Article:
(begin)

RB: I think it’s got to do with several things. I think it’s got to do with the institutions. What happened was that a lot of people came through the Victorian College of the Arts, in the ‘80s and early 90s, when Brian Brown was there. He had a concept of ‘develop your own sound’, so there was a huge emphasis on being creative and developing a sound. Jazz, in a way, didn’t do so well in the ‘80s, I don’t think. There wasn’t much around, but in the ‘90s there was a renaissance. So those people who grew up in the ‘80s and learnt their craft – that influence is still there – being creative - and that’s rubbed off. They teach and people come and see them and things like that, so it’s rubbed off on the way we play and the way young kids play. It’s about being creative, but also being knowledgeable as well, and knowledgeable about what the rest of the world is doing. If you’re a musician now, you travel – you go overseas and you work your wares, and then you come back.

We have a pretty good scene down here in Melbourne – there are gigs and everyone, they might not be earning a lot of money, but they’re doing things. There are about three or four jazz clubs that play music every night and there are a lot of places where you can go and play your projects. There are a lot of very proactive people starting up different clubs and setting up their own festivals. A lot of people aren’t just relying on other people to do it – they do it themselves. I think it’s got to do with the culture of the place – and that will probably change in time.

The thing is, also, education is so big now. There are millions of people wanting to learn saxophone and guitar and all that sort of stuff. I’m head of the jazz course as Monash University and we’ve got ninety students here and we’ve only been going three years. People like Jamie Oehlers, and Steve Magnusson and Andrea Keller were or are teaching students that want to play. Plus, a lot of these institutions support musicians to go and do their projects.

The ABC also had a lot to do with it, because of the way they supported projects and they recorded projects, especially in the ‘90s. Now there are a lot more labels – Jazzhead has started up and the thing is, I think a lot of the musicians know they’re not going to make any money out of the recordings, but they’ll get good publicity. When you play art music I suppose it’s about getting your music out there, it’s not about making money out of it.

(end)

Work to do:
1) In the interview about the Melbourne jazz scene, how many students does the Monash University jazz course have?
2) Reproduce the interview word for word, from "The ABC also" up to and including "money out of it.".

Information provided:
(begin)

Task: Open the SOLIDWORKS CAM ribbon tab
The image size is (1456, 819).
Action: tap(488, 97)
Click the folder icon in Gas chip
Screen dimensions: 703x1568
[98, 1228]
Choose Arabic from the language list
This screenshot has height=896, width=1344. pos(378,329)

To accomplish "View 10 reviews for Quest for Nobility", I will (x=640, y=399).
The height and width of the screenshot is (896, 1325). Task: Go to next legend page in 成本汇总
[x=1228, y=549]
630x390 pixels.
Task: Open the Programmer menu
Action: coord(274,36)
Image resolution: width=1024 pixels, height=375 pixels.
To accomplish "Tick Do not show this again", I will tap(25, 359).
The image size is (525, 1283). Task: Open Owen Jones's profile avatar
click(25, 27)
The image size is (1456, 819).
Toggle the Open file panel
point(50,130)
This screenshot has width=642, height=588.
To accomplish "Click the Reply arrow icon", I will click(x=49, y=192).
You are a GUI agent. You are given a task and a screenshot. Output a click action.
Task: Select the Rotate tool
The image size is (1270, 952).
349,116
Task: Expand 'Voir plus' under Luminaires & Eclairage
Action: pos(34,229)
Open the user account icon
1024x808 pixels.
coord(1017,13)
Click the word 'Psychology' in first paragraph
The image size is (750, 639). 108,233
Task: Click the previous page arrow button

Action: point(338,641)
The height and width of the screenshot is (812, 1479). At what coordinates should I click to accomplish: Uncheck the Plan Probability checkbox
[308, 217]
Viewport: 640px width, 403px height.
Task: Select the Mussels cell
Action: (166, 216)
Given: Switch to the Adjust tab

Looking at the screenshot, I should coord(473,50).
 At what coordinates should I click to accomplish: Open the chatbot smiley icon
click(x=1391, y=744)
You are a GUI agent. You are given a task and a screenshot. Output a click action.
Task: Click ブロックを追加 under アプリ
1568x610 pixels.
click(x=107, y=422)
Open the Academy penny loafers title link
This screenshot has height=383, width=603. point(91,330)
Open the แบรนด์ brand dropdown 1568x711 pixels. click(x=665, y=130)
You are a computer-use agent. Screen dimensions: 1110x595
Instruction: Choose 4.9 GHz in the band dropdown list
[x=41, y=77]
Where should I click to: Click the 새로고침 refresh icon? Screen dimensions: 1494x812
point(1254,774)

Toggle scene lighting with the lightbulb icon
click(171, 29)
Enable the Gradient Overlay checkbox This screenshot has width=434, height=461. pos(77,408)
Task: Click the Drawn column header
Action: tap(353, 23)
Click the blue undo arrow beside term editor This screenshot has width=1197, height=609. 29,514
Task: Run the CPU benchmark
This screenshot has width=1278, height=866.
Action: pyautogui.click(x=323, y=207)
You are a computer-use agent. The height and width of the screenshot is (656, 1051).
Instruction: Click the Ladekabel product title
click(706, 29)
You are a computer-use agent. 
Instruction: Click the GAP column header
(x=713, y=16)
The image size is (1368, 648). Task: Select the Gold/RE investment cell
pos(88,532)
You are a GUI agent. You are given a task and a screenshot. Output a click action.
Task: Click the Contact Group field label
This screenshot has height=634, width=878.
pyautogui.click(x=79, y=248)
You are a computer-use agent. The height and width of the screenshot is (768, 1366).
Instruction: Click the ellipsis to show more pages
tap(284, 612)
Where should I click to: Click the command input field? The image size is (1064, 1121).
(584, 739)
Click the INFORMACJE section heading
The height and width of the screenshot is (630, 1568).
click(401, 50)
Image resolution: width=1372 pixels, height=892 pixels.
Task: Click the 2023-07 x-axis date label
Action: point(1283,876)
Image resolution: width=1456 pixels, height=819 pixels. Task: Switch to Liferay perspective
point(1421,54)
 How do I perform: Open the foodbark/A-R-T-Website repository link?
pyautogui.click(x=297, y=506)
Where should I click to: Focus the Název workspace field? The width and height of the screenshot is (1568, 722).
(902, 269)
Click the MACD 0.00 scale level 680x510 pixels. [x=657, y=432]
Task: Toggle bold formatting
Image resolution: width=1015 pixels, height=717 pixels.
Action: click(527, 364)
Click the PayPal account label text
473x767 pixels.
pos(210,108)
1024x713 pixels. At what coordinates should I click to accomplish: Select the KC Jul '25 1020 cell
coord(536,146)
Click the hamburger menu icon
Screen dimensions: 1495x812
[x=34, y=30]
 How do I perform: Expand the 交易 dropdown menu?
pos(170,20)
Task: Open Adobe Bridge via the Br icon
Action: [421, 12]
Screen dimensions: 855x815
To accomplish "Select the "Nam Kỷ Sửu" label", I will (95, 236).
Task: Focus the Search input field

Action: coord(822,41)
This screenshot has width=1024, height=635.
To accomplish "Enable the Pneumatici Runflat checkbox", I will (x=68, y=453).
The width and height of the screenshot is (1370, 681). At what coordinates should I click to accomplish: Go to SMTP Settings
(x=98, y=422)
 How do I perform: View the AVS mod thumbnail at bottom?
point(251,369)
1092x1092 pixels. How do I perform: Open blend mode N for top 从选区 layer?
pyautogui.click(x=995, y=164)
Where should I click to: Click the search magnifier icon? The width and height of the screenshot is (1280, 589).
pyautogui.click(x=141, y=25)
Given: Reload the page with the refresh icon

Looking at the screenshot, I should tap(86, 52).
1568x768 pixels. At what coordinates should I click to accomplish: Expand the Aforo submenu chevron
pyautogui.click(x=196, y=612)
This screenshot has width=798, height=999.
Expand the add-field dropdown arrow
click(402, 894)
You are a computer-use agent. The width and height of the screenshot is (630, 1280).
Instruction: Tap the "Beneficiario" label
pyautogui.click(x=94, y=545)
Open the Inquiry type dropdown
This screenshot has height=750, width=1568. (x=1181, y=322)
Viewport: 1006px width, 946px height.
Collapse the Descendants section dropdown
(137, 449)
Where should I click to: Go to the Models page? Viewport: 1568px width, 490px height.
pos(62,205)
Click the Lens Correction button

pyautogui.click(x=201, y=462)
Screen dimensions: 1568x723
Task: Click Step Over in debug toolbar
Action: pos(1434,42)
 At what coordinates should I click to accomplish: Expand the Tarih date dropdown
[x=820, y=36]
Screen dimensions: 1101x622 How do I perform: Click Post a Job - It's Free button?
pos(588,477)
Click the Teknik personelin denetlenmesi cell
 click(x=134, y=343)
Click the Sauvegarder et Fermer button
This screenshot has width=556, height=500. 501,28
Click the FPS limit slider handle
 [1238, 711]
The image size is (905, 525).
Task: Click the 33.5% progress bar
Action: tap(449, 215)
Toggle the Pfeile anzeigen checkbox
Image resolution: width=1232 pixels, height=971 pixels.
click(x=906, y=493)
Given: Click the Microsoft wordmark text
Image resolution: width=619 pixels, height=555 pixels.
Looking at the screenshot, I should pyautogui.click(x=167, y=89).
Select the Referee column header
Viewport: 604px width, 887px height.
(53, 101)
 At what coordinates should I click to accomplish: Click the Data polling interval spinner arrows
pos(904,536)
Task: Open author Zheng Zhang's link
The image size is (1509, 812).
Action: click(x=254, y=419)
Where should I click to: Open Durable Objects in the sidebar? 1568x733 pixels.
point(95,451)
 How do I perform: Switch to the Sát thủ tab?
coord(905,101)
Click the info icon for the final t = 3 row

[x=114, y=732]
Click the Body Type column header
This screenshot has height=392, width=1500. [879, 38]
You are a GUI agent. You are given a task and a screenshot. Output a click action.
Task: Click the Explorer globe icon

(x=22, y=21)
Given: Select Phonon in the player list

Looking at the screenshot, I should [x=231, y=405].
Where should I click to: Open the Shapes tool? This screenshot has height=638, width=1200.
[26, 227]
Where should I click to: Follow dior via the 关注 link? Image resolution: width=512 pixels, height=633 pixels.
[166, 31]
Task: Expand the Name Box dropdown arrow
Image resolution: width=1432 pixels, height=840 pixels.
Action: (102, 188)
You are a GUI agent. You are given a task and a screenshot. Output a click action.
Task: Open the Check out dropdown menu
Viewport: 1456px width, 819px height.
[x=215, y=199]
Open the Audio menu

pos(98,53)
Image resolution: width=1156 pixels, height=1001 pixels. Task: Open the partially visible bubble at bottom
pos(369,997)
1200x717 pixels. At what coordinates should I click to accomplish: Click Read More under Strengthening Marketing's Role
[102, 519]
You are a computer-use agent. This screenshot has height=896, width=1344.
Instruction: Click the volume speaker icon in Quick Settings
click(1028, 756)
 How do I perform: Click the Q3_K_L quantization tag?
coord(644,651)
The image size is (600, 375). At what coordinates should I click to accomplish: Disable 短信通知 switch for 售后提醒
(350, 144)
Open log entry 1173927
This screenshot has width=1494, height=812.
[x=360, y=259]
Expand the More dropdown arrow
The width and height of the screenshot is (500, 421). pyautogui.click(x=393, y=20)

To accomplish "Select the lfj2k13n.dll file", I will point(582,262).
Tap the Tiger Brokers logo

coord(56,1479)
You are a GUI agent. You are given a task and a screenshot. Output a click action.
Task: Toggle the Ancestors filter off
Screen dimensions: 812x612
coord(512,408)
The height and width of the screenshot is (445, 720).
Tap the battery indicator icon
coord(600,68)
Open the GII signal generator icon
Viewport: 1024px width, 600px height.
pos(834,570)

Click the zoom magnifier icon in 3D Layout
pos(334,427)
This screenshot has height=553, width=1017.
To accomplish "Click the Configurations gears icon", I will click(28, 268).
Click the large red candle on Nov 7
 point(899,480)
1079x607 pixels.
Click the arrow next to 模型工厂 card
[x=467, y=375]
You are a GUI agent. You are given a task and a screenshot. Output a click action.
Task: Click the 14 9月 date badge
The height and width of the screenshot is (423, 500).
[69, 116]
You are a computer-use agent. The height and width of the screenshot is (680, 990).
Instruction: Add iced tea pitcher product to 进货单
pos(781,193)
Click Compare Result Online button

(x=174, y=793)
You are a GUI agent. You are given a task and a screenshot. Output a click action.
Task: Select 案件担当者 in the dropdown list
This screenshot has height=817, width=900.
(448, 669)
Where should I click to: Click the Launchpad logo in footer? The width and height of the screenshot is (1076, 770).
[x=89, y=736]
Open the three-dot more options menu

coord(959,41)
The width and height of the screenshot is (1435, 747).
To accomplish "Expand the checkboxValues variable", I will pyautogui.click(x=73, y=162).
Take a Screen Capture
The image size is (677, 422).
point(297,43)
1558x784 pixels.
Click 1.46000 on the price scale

(end)

Set of answers:
1) Ninety.

2)
The ABC also had a lot to do with it, because of the way they supported projects and they recorded projects, especially in the ‘90s. Now there are a lot more labels – Jazzhead has started up and the thing is, I think a lot of the musicians know they’re not going to make any money out of the recordings, but they’ll get good publicity. When you play art music I suppose it’s about getting your music out there, it’s not about making money out of it.